The German auto giant, which adamantly denied the new charges, saw its share price nosedive 2.88 percent to 109.45 euros around two hours before the close, having earlier lost five percent.

In an affair that has rocked the automobile sector around the world since it broke in September, the carmaker has already admitted using the software, which skews the results of pollution tests, in smaller 2.0 litre diesels equipped in some 11 million cars worldwide.

But the US Environmental Protection Agency said late Monday it had discovered in its investigation that various six-cylinder 3.0 litre diesel VW Touareg, Porsche Cayenne and Audis had also been rigged with the software.

Meanwhile, Europe's banking sector remained under pressure from the Standard Chartered news.

British peer Barclays slid 1.17 percent to 233.30 pence and Royal Bank of Scotland shed 0.59 percent to 321.20 pence.

Lloyds Banking Group meanwhile dropped 1.21 percent to 74.09 pence.

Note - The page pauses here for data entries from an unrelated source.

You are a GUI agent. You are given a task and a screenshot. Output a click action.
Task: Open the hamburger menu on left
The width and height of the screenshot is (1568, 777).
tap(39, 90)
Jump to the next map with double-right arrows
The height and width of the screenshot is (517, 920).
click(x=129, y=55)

In Paris, French pair BNP Paribas and Societe Generale saw their shares drop 0.87 percent and 1.52 percent, to stand at 54.87 euros and 42.8 euros respectively.

Deutsche Bank stock slid 0.37 percent to stand at 25.75 euros.
- US shares 'overbought' -
Asian stocks mostly rose on Tuesday on the coattails of global gains the previous day, although concerns about China's slowing growth still lingered.

Sydney closed up 1.42 percent, boosted by a central bank decision to keep the cash rate at 2 percent, while Seoul advanced 0.65 percent and Hong Kong ended 0.89 percent higher.

Shanghai had slipped 0.25 percent at the close.

US stocks opened lower on Tuesday as AIG rejected activist investor Carl Icahn's idea to split up the insurer.

The Dow Jones Industrial Average slid 0.17 percent to 17,798.96 points in the first five minutes of trading.

The broad-based S&P 500 shed 0.31 percent to 2,097.53, while the tech-rich Nasdaq Composite Index fell 0.31 percent to 5,111.42.

AIG chief executive Peter Hancock said Icahn’s proposal to break up the insurer into three companies "did not make financial sense." AIG fell 4.1 percent after reporting a third-quarter loss of $231 million.

Briefing.com analyst Patrick O'Hare said the broader market is "overbought and overdue for a period of consolidation" after huge gains in October.